Taping

Profisportler auf der Jagd nach Medaillen schwören schon seit einigen Jahren auf die bunten Tapes, die Muskeln und Gelenke entlasten und so manchen Schmerz in Luft aufzulösen scheinen.

Erfunden hat die wirkstoffreien Kinesio-Tapes der japanische Chiroprakikter Kenzo Kase bereits in den 1970er Jahren. Grundlage seiner Therapie ist das Wissen, dass sich die Schmerzrezeptoren zwischen den obersten beiden Hautschichten befinden. Hebt man nun die äussere Hautschicht durch Tapes an, so werden die schmerzenden Stellen besser durchblutet und damit der Heilungsprozess beschleunigt.

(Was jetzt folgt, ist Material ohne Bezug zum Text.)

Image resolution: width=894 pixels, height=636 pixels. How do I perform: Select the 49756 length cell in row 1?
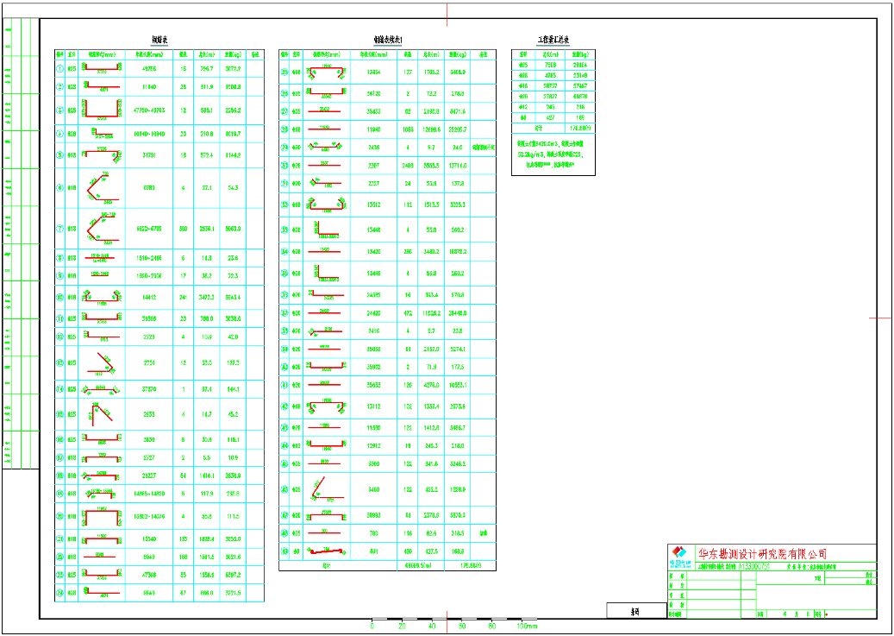149,68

Kinesio-Tapes schränken die Bewegungsfähigkeit nicht ein, sondern unterstützen sie sogar. Körpereigene Regulierungs- und Selbstheilungsprozesse erhalten dadurch zusätzlichen Schwung. Die farbenfrohen Tapes aus 100 Prozent Baumwolle sind atmungsaktiv, luftdurchlässig und dehnbar wie die menschliche Haut.Dank einer gut verträglichen Acrylbeschichtung haften sie allein dank der Körperwärme auf der Haut.

Taping hilft, Schmerzen in Muskeln und Gelenken zu mindern und Überlastungssyndrome wie den „Tennisarm” oder Achillessehnenreizungen zu behandeln. Wohltuend wirken die fröhlich-bunten Streifen auch bei Spannungskopfschmerzen, Migräne und Verspannungen. Ebenso werden sie zum Lösen von Lymphstaus und Hämatomen sowie nach Sportverletzungen angewandt.

Neben den Kinesio-Tapes kommen aber auch noch die klassischen starren Tapes in der Physiotherapie zum Einsatz: immer dann, wenn ein Gelenk oder eine Muskelpartie nach einer Verletzung etwas Ruhe braucht.